DR. KUBUSCHOK: Sie hatten vorhin von diesen Sicherungen gesprochen, die bei Bildung der Hitler-Regierung dagegen eingebaut worden waren, um den Einfluß der Partei abzuschwächen. Wie hat sich die Stellung Hitlers und der Einfluß der NSDAP im Laufe des Jahres 1933 und anfangs 1934 entwickelt?

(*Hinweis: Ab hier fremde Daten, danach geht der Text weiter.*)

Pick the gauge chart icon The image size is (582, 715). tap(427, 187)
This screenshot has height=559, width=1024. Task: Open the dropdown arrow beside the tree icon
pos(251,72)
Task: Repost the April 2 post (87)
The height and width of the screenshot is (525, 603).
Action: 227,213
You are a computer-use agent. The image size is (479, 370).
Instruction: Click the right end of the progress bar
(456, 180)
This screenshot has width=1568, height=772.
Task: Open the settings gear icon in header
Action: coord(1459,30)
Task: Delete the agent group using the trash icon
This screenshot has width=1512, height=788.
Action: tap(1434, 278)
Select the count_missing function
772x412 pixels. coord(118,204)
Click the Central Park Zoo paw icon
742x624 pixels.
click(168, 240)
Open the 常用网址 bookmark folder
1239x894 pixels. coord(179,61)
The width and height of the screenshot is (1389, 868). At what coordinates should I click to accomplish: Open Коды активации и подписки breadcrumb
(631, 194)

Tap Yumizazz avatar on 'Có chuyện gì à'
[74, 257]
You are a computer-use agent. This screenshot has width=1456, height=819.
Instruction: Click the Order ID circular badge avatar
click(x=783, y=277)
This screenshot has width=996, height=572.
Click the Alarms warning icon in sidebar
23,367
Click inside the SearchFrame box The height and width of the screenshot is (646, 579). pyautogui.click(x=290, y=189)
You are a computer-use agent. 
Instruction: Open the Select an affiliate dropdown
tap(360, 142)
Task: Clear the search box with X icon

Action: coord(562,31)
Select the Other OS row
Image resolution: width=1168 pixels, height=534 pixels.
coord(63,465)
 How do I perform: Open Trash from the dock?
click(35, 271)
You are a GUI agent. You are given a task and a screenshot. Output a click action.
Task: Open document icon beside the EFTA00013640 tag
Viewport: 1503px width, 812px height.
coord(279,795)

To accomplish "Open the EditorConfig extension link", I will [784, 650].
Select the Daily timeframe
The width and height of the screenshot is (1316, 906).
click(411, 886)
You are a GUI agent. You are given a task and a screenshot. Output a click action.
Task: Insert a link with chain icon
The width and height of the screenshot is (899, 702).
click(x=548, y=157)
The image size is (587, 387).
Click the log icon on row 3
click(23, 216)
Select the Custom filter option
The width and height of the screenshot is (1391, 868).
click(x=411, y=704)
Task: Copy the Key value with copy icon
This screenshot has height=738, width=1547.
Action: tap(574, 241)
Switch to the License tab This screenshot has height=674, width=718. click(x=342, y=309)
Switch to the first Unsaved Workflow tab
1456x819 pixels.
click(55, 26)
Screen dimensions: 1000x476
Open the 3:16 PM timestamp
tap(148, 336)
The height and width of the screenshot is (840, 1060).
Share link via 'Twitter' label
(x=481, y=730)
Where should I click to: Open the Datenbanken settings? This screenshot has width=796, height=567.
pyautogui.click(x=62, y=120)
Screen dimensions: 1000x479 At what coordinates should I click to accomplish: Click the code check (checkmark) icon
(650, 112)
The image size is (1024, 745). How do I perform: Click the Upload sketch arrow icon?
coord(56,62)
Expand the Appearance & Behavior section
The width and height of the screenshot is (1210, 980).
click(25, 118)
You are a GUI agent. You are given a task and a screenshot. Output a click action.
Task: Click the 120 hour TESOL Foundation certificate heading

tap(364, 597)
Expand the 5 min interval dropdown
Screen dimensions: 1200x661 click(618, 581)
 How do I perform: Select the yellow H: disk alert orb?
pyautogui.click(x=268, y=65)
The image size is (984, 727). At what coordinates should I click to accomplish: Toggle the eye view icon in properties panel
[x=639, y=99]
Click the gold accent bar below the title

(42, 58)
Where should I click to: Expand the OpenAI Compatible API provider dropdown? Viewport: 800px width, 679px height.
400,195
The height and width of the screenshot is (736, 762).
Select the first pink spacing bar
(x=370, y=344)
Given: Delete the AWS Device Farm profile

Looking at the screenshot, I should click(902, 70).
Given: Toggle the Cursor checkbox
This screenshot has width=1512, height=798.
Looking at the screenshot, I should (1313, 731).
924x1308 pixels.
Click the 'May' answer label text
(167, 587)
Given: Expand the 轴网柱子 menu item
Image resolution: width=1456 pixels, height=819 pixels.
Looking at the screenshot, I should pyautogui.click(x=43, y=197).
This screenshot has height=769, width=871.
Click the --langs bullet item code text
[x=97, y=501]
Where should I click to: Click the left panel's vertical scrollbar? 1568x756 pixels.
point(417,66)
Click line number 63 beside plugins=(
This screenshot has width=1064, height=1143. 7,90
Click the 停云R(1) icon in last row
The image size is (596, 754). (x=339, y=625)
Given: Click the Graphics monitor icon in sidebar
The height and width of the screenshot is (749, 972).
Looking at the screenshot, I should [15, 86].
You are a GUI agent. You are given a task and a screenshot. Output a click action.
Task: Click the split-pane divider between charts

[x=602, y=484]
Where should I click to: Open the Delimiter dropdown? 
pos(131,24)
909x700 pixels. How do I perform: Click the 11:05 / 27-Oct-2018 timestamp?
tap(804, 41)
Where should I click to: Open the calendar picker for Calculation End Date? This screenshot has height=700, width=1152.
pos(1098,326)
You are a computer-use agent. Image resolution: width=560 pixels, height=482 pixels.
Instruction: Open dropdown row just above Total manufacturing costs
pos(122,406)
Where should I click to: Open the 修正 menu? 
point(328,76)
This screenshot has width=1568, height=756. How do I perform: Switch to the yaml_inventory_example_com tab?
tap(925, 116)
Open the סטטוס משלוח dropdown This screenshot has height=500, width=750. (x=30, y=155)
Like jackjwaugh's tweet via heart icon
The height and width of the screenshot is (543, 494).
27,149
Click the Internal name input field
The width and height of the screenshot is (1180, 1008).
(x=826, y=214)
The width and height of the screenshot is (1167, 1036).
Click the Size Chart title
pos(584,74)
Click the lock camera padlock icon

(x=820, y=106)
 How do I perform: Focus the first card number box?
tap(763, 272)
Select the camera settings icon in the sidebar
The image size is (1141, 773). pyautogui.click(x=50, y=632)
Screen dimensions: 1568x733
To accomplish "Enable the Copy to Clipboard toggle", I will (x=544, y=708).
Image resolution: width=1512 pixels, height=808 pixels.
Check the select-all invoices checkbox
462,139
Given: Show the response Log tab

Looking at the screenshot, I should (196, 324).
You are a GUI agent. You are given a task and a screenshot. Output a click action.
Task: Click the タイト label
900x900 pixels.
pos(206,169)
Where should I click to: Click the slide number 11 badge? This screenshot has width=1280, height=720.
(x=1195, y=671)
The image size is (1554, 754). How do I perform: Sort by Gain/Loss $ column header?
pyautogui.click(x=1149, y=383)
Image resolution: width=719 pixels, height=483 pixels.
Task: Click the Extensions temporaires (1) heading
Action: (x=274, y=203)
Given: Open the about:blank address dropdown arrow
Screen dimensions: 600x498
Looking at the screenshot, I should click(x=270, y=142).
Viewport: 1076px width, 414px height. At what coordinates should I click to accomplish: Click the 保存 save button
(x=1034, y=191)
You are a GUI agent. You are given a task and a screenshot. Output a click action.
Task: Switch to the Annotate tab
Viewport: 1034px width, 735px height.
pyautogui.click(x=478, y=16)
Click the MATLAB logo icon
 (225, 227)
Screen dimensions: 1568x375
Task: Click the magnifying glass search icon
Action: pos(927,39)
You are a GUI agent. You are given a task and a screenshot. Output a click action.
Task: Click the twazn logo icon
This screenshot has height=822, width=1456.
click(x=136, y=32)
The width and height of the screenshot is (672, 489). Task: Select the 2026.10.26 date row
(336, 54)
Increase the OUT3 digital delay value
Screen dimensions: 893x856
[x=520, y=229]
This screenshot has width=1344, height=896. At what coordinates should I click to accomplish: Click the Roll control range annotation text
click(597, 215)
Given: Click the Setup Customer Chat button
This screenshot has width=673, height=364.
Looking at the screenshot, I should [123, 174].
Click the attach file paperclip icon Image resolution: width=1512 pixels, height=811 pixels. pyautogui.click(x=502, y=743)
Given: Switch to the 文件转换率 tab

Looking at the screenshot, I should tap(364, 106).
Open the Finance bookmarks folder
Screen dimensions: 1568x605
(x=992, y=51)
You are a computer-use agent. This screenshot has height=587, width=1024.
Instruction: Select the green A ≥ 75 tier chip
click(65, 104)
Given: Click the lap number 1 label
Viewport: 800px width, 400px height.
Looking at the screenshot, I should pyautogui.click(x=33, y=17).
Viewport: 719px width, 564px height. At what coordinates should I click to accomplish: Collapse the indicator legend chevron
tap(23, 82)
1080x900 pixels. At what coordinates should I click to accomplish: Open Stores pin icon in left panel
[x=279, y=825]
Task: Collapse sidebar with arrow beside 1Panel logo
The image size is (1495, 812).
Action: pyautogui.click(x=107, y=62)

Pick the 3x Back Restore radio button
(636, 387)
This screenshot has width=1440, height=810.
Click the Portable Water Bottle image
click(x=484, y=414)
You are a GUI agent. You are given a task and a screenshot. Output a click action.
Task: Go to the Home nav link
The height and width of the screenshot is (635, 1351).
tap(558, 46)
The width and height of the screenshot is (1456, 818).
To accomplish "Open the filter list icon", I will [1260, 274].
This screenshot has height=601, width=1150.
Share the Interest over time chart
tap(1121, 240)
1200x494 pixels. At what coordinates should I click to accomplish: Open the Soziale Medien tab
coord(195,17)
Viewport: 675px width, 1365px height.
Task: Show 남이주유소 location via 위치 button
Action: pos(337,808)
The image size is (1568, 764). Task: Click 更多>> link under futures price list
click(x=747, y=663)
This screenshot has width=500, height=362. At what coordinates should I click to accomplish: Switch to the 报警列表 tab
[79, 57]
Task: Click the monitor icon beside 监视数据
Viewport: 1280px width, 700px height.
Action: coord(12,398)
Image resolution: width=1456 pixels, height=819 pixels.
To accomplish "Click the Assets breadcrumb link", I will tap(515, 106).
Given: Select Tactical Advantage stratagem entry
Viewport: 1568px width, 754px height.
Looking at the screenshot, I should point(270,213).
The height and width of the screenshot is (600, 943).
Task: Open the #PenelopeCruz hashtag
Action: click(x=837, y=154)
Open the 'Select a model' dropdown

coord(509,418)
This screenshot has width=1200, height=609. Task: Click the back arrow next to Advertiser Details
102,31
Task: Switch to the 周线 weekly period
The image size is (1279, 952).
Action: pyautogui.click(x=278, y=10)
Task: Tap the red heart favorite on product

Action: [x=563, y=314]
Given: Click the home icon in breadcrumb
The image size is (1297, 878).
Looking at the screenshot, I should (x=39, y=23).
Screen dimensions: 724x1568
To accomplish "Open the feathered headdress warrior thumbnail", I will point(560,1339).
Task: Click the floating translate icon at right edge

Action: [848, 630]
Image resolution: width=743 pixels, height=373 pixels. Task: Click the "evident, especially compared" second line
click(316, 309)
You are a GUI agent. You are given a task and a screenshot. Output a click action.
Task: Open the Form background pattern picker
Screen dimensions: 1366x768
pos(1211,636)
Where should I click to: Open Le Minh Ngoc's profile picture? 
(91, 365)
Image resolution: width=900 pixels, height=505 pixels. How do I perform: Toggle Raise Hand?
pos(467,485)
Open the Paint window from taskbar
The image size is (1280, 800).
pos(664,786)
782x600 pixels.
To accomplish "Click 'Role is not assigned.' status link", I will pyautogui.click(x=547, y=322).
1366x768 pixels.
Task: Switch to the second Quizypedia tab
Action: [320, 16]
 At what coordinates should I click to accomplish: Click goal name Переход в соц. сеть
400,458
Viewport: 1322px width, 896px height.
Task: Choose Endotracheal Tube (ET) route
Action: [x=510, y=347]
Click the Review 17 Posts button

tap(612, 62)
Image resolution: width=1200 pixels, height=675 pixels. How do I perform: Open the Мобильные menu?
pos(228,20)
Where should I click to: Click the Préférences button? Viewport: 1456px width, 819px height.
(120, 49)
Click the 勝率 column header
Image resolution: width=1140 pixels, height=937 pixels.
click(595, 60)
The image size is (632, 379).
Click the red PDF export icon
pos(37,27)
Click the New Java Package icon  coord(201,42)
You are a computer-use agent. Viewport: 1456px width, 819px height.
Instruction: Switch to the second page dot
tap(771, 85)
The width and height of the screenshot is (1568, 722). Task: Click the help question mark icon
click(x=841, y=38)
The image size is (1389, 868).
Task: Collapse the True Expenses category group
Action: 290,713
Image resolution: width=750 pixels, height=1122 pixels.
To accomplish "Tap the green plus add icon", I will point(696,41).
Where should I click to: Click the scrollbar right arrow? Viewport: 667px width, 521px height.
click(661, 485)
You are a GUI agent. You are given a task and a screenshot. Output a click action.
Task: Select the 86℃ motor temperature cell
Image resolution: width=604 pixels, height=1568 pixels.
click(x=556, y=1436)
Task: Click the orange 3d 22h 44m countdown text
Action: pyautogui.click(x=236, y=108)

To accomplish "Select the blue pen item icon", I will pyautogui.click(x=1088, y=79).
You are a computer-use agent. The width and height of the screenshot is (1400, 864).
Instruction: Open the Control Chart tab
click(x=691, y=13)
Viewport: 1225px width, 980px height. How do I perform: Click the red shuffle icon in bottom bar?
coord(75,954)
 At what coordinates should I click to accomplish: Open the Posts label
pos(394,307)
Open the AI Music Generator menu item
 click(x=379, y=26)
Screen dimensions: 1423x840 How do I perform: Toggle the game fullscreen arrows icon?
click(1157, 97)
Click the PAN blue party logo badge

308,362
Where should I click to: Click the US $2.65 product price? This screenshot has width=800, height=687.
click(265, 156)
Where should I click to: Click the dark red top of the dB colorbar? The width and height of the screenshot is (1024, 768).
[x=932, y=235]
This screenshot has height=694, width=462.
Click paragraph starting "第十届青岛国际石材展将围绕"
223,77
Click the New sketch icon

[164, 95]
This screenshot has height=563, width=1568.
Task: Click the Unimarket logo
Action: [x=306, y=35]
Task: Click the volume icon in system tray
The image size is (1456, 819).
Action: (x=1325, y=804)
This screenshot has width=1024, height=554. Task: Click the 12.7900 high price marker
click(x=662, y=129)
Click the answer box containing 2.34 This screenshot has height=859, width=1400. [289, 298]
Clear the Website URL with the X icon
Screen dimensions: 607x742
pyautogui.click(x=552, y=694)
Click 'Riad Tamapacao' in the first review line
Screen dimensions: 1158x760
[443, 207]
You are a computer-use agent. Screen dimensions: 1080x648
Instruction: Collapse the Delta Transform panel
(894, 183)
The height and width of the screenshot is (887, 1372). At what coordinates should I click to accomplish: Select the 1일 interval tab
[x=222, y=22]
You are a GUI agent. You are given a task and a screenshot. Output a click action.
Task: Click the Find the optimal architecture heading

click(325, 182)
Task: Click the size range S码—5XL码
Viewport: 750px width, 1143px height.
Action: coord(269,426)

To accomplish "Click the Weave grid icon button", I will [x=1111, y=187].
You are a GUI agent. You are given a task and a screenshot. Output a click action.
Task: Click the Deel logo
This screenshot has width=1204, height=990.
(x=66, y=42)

VON PAPEN: Es entwickelte sich allmählich zwischen Hitler und Hindenburg ein Vertrauensverhältnis. Das führte zum Wegfall des gemeinsamen Vortrags, der damals ausgemacht worden war. Ein sehr entschiedener Faktor in dieser Entwicklung ist die Einflußnahme Hitlers auf den Reichswehrminister Blomberg. Schon damals, 1933, versuchte Hitler, einen bestimmenden Einfluß auf die Armee zu gewinnen. Er wünschte die Entfernung des damaligen Generals von Hammerstein und wünschte seine Ersetzung durch den General von Reichenau, der als ein Freund der Partei galt. Ich habe damals den Reichspräsidenten bewogen, diesem Wunsche Hitlers nicht stattzugeben und habe ihm empfohlen, den General von Fritsch zu nehmen. Ein weiterer Grund dieser Entwicklung war die Eingliederung des Stahlhelms, das heißt einer Gruppe der konservativen Rechten, in die SA der NSDAP. Alsdann gab es neue Kabinettsmitglieder, die von der Partei besetzt wurden. Hugenberg, der Führer der konservativen Rechten, ist ausgeschieden, und die beiden wichtigen Ministerien, die er verwaltete, Wirtschaft und Landwirtschaft, wurden mit Nationalsozialisten besetzt. Von entscheidendem psychologischem Einfluß, das habe ich bereits gesagt, war das Wahlresultat des 5. März. Denn nun saßen auch in allen Länderregierungen die Nationalsozialisten als Mehrheit, und von dort aus erfolgte ein dauernder Druck auf Hitler. Hitler stützte sich jetzt auf die Parteidynamik, und in immer steigenderem Maße wird er vom kompromißbereiten Koalitionspartner zum kompromißlosen Autokraten.

DR. KUBUSCHOK: Ich verweise auf das Affidavit des früheren Ministers Hugenberg, Dokument Nummer 88, Seite 196 bis 198 im Dokumentenbuch. Ich verweise weiterhin auf Dokument 13, Seite 59 bis 61 des Dokumentenbuches, Affidavit Dr. Konrad Josten.